The New York Times editorial board is calling on President Biden to “ease up” on issuing executive actions after a slate of orders were signed in the last week.
“These moves are being met with cheers by Democrats and others eager to see the legacy of Donald Trump’s presidency dismantled posthaste. Republicans, meanwhile, are grumbling about presidential overreach and accusing Mr. Biden of betraying his pledge to seek unity,” the board wrote on Wednesday.
“These directives, however, are a flawed substitute for legislation. They are intended to provide guidance to the government and need to work within the discretion granted the executive by existing law or the Constitution. They do not create new law — though executive orders carry the force of law — and they are not meant to serve as an end run around the will of Congress. By design, such actions are more limited in what they can achieve than legislation, and presidents who overreach invite intervention by the courts,” it added.

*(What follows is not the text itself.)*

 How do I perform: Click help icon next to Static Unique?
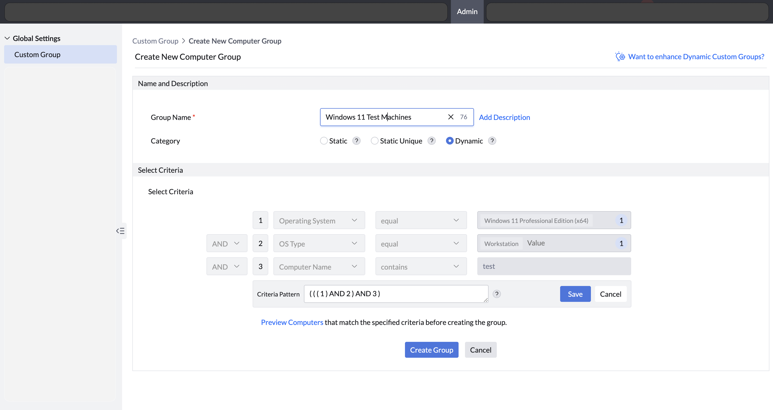tap(431, 141)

Biden has issued executive orders and other actions rejoining the Paris climate change agreement, ending the Trump administration’s order limiting immigration from predominately Muslim countries, canceling the permit for the Keystone XL pipeline, ending funding for former President Trump’s signature border wall and more.

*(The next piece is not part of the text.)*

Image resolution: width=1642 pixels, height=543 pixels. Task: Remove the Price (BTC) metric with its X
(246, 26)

The Times’s editors, however, said that a rush of executive orders “can set up a whipsaw effect, as each president scrambles to undo the work of his predecessor,” citing former President Obama’s creation of the Deferred Action for Childhood Arrivals program, former President Trump’s halting of the program and Biden’s moves “to reaffirm those protections.”
“Just as Mr. Trump set about reversing as many of President Barack Obama’s directives as possible, Mr. Biden is now working to reverse many of Mr. Trump’s reversals. With executive orders, there is always another presidential election just a few years off, threatening to upend everything,” they wrote.
The editorial board added that undoing some of Trump’s “excesses is necessary, but Mr. Biden’s legacy will depend on his ability to hammer out agreements with Congress,” and urged the president to negotiate with lawmakers “to show the American people what permanent change for a better nation can look like.”
Several top Biden administration officials pushed back on the editorial on Thursday.
“As the NYT ed board criticizes President Biden this am for taking swift executive action to reverse the most egregious actions of the Trump Admin, I can’t help but recall that during the primary they encouraged voters to consider what a president could accomplish through exec action,” White House communications director Kate Bedingfield tweeted.
“So my question is which actions that the President took to reverse Donald Trump’s executive orders would they have liked to see him not pursue?” she added.
White House chief of staff Ron Klain also targeted the editorial in a tweet.
“We are not taking executive action in lieu of legislation: we are taking executive action to fix what Trump broke in the executive branch, and to keep the President’s commitments to use his power — within appropriate limits — to make progress on four crises,” he said.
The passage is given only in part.